* Instructions for the task
From the listing below, copy only the lines from the line that contains "Sport (430, 175)" to the line that contains "Poradna (649, 175)", counting those two lines as part of the copy.

* Data under study
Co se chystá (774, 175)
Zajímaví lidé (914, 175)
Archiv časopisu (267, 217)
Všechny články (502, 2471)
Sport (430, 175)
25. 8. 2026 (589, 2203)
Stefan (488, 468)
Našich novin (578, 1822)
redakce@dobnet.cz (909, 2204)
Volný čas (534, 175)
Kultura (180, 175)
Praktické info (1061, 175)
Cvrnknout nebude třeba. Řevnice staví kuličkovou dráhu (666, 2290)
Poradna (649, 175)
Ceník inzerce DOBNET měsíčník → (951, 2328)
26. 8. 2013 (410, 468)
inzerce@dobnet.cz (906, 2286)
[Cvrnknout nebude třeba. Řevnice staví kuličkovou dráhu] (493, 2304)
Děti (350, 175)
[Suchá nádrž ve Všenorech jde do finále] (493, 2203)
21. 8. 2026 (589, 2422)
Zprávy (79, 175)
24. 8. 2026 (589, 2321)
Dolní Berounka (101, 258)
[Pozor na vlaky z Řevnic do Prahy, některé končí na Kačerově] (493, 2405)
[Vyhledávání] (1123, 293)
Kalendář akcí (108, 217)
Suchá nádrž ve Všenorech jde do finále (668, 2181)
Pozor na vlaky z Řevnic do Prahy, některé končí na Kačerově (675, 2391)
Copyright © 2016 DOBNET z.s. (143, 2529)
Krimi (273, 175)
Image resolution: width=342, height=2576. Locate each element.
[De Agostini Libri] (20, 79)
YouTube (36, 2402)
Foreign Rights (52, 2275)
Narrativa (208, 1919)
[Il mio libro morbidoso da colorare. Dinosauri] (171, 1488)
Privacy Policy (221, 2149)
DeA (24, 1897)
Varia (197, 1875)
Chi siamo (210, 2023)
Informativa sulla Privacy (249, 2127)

* Completed exercise
Sport (430, 175)
25. 8. 2026 (589, 2203)
Stefan (488, 468)
Našich novin (578, 1822)
redakce@dobnet.cz (909, 2204)
Volný čas (534, 175)
Kultura (180, 175)
Praktické info (1061, 175)
Cvrnknout nebude třeba. Řevnice staví kuličkovou dráhu (666, 2290)
Poradna (649, 175)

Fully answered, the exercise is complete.